Stored data
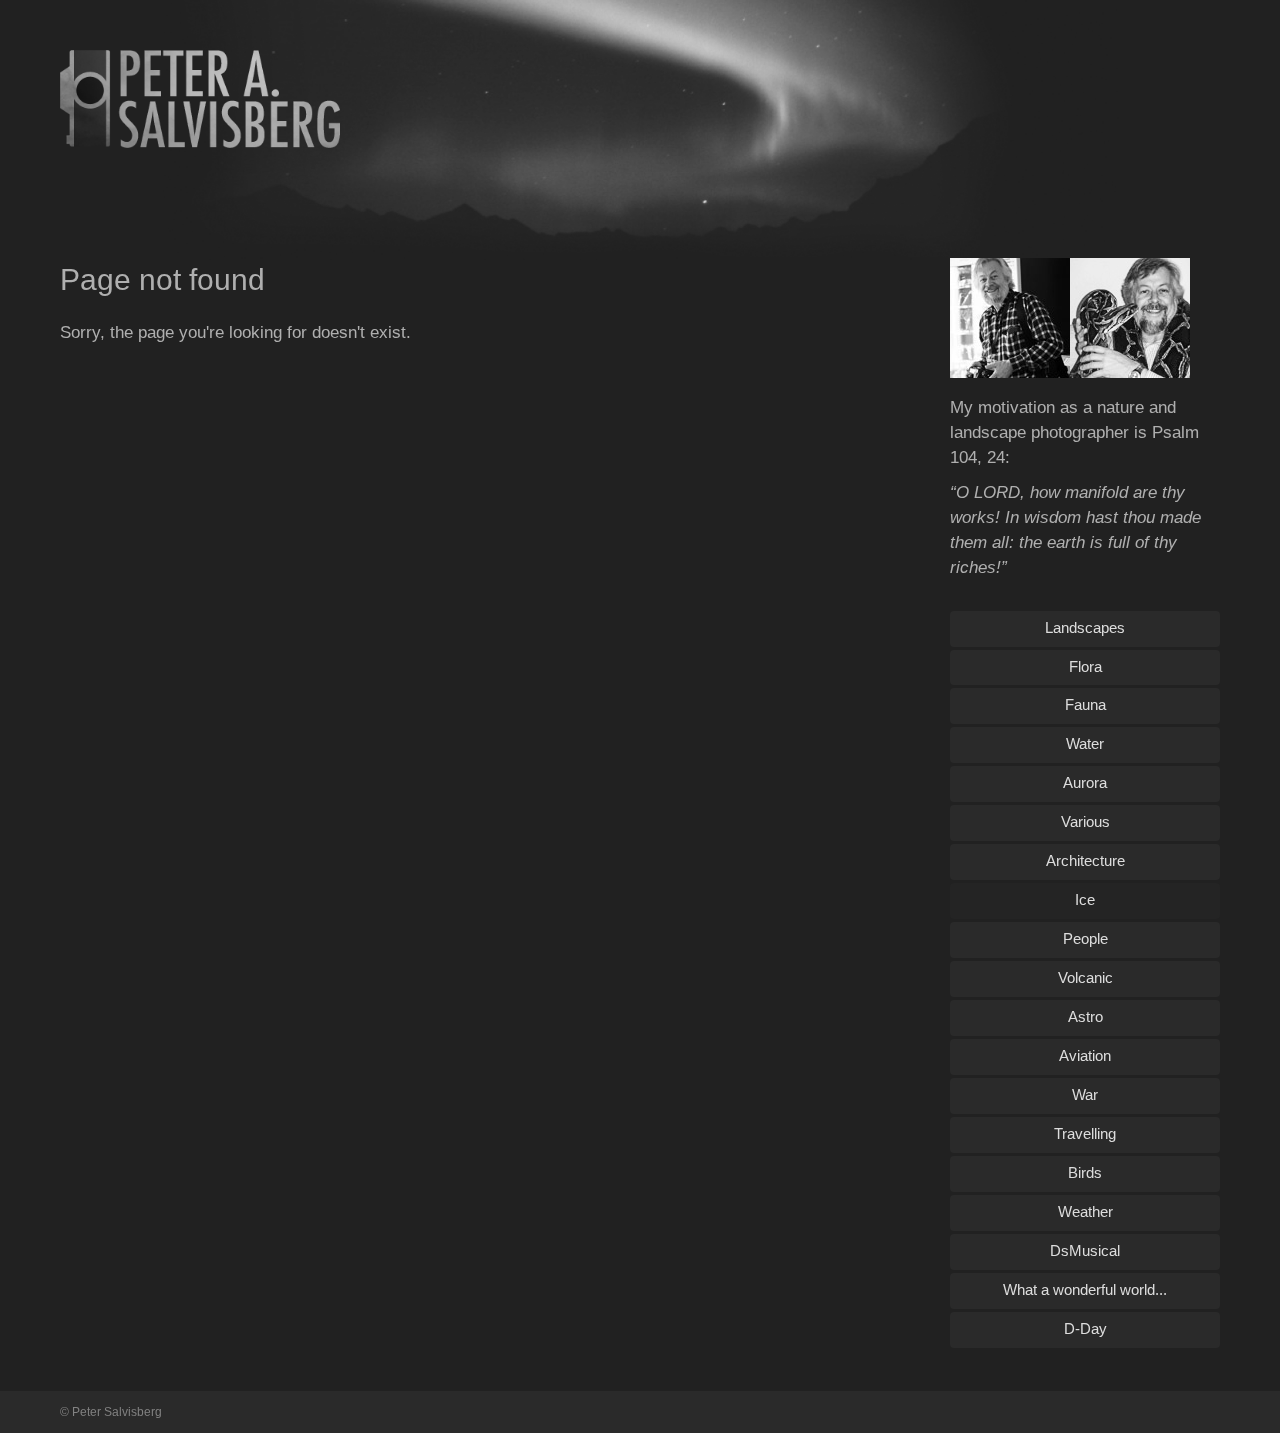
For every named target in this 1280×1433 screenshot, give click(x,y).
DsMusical (1085, 1250)
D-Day (1085, 1328)
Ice (1085, 899)
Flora (1085, 666)
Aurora (1085, 782)
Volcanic (1085, 977)
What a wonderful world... (1085, 1289)
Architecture (1085, 860)
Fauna (1085, 704)
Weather (1085, 1211)
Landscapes (1085, 627)
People (1085, 938)
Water (1085, 743)
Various (1085, 821)
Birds (1085, 1172)
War (1085, 1094)
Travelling (1085, 1133)
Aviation (1085, 1055)
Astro (1085, 1016)
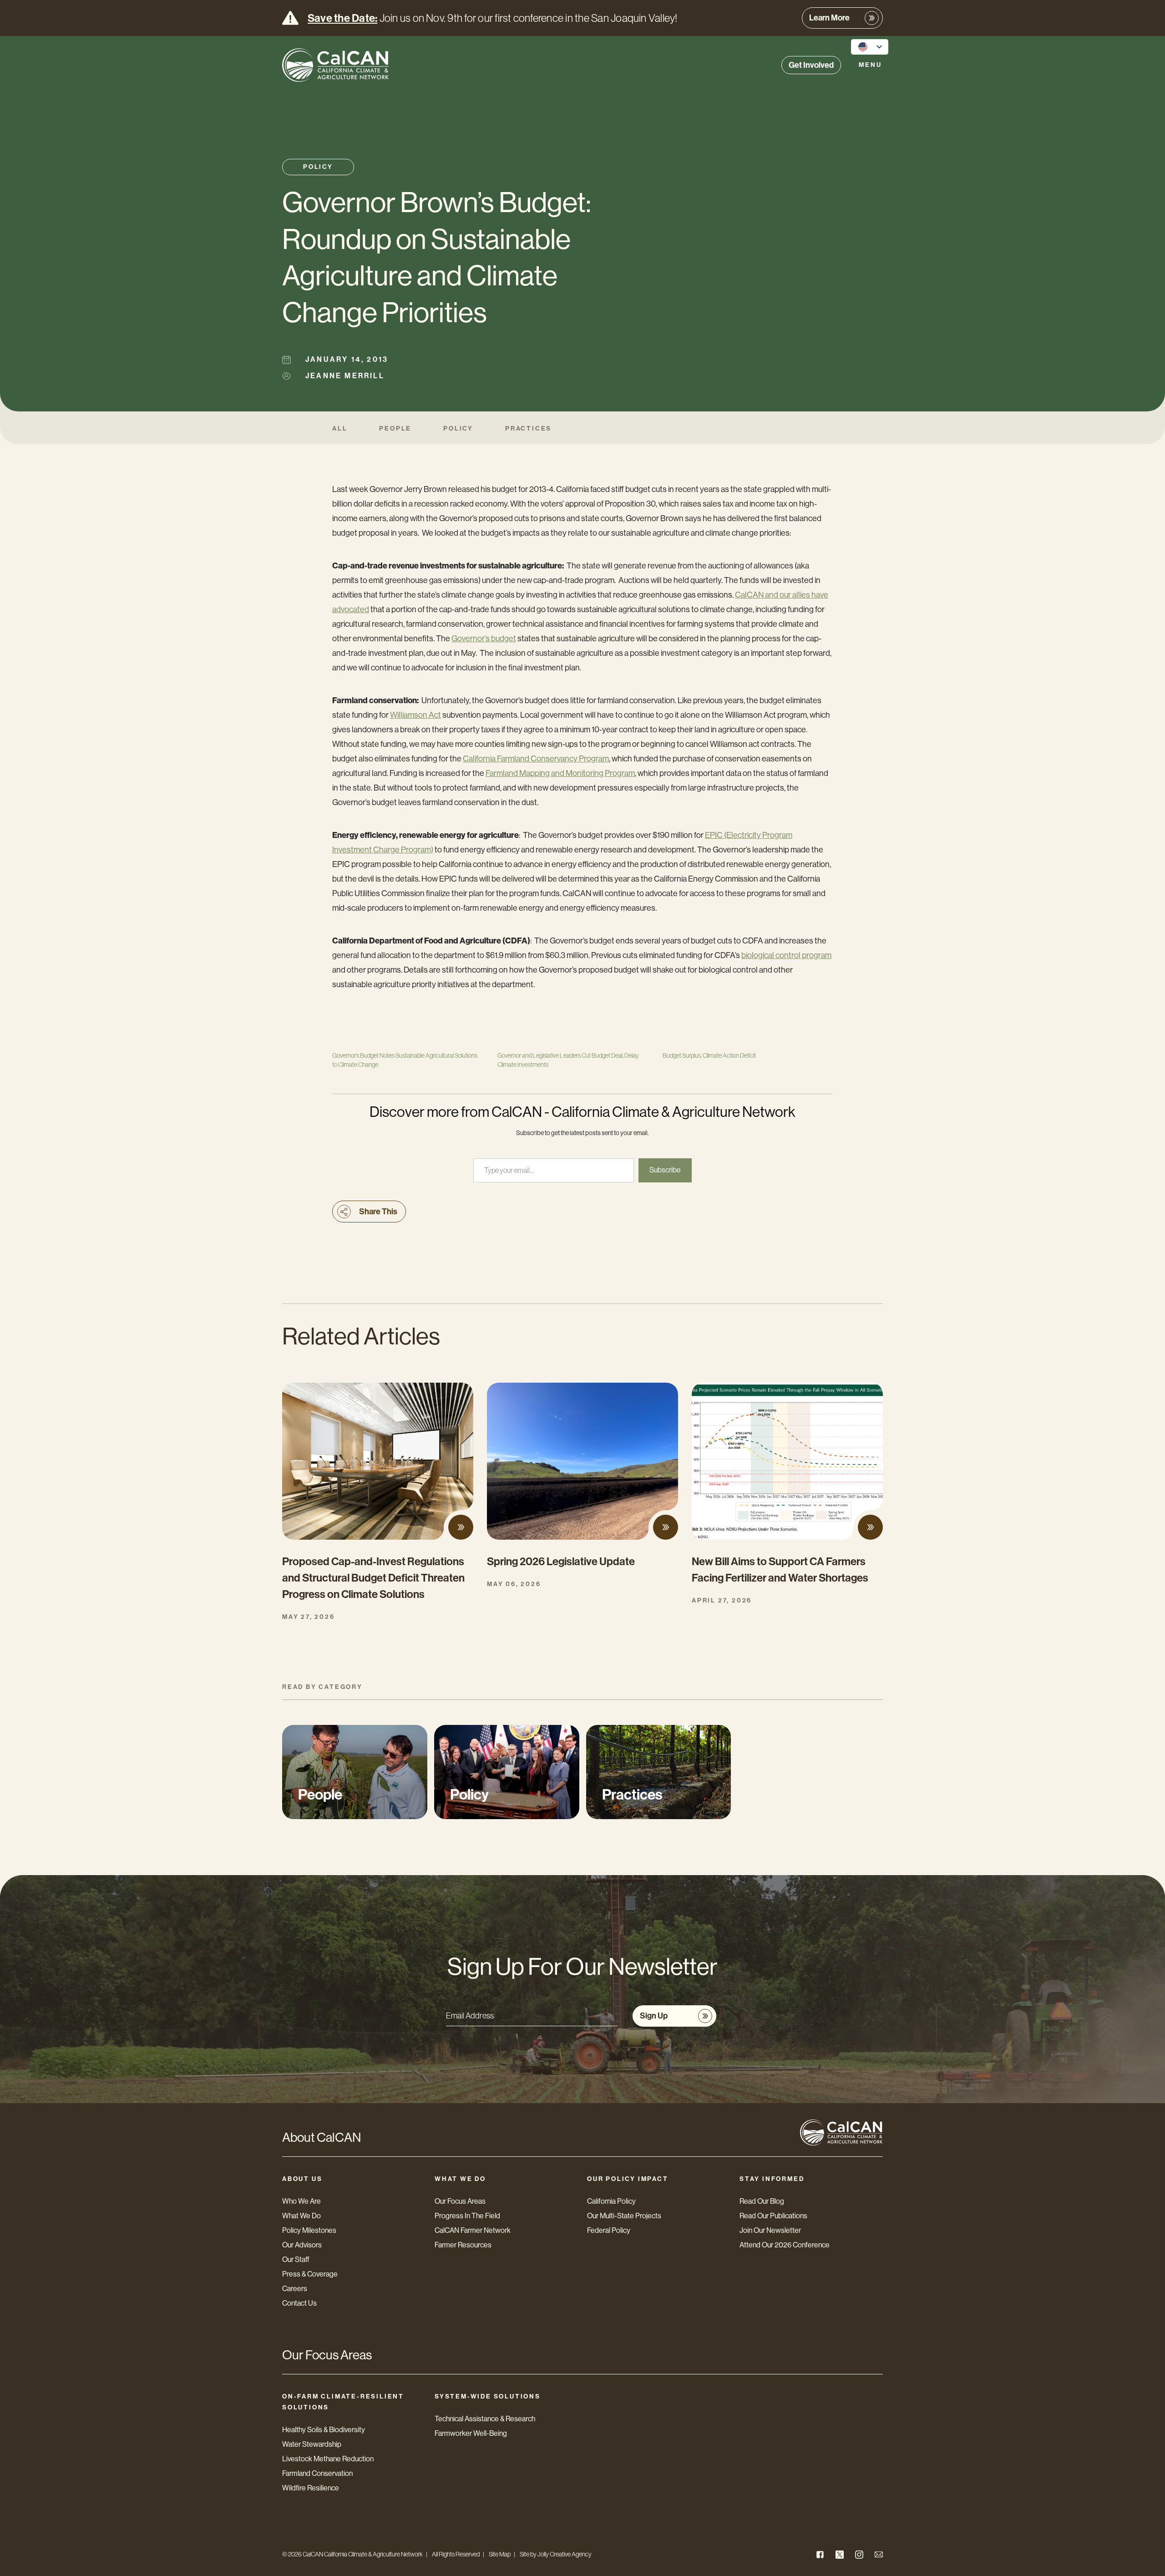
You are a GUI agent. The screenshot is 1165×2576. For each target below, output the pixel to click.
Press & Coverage (310, 2274)
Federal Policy (608, 2230)
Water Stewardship (311, 2444)
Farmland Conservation (317, 2473)
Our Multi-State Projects (624, 2215)
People (395, 428)
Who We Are (301, 2201)
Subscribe (665, 1170)
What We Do (301, 2215)
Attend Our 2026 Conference (785, 2245)
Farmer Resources (463, 2245)
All (339, 428)
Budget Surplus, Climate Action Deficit (709, 1055)
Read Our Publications (773, 2215)
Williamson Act (415, 715)
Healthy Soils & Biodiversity (323, 2429)
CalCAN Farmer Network (473, 2230)
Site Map (500, 2554)
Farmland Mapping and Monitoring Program (560, 773)
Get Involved (811, 65)
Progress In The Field (467, 2215)
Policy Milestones (309, 2230)
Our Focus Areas (460, 2201)
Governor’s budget (483, 638)
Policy (318, 167)
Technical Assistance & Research (485, 2418)
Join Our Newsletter (770, 2230)
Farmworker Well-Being (471, 2433)
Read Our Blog (762, 2201)
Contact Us (299, 2303)
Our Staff (295, 2259)
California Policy (611, 2201)
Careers (294, 2288)
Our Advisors (302, 2245)
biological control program (786, 955)
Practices (528, 428)
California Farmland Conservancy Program (536, 758)
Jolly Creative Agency (564, 2554)
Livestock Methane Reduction (328, 2458)
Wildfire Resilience (310, 2488)
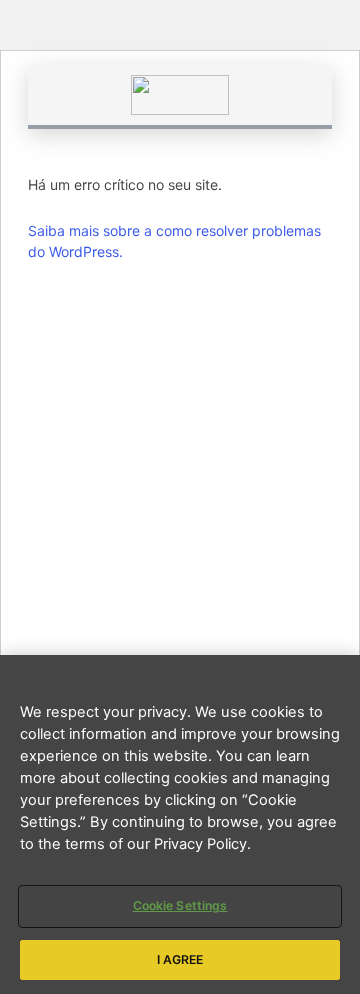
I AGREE (180, 959)
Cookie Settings (180, 905)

#### INSTRUCTIONS TO FOLLOW:
Make an exact copy of the records above, with the pictures left out.

#### RESULT FOR THIS EXERCISE:
For every named target in this 1280×1433 screenshot, give click(x,y).
DsMusical (1085, 1250)
D-Day (1085, 1328)
Ice (1085, 899)
Flora (1085, 666)
Aurora (1085, 782)
Volcanic (1085, 977)
What a wonderful world... (1085, 1289)
Architecture (1085, 860)
Fauna (1085, 704)
Weather (1085, 1211)
Landscapes (1085, 627)
People (1085, 938)
Water (1085, 743)
Various (1085, 821)
Birds (1085, 1172)
War (1085, 1094)
Travelling (1085, 1133)
Aviation (1085, 1055)
Astro (1085, 1016)
You are a GUI agent. The screenshot is 1165×2576. For each target below, output the pixel to click.
Press & Coverage (310, 2274)
Federal Policy (608, 2230)
Water Stewardship (311, 2444)
Farmland Conservation (317, 2473)
Our Multi-State Projects (624, 2215)
People (395, 428)
Who We Are (301, 2201)
Subscribe (665, 1170)
What We Do (301, 2215)
Attend Our 2026 Conference (785, 2245)
Farmer Resources (463, 2245)
All (339, 428)
Budget Surplus, Climate Action Deficit (709, 1055)
Read Our Publications (773, 2215)
Williamson Act (415, 715)
Healthy Soils & Biodiversity (323, 2429)
CalCAN Farmer Network (473, 2230)
Site Map (500, 2554)
Farmland Mapping and Monitoring Program (560, 773)
Get Involved (811, 65)
Progress In The Field (467, 2215)
Policy Milestones (309, 2230)
Our Focus Areas (460, 2201)
Governor’s budget (483, 638)
Policy (318, 167)
Technical Assistance & Research (485, 2418)
Join Our Newsletter (770, 2230)
Farmworker Well-Being (471, 2433)
Read Our Blog (762, 2201)
Contact Us (299, 2303)
Our Staff (295, 2259)
California Policy (611, 2201)
Careers (294, 2288)
Our Advisors (302, 2245)
biological control program (786, 955)
Practices (528, 428)
California Farmland Conservancy Program (536, 758)
Jolly Creative Agency (564, 2554)
Livestock Methane Reduction (328, 2458)
Wildfire Resilience (310, 2488)
I AGREE (180, 959)
Cookie Settings (180, 905)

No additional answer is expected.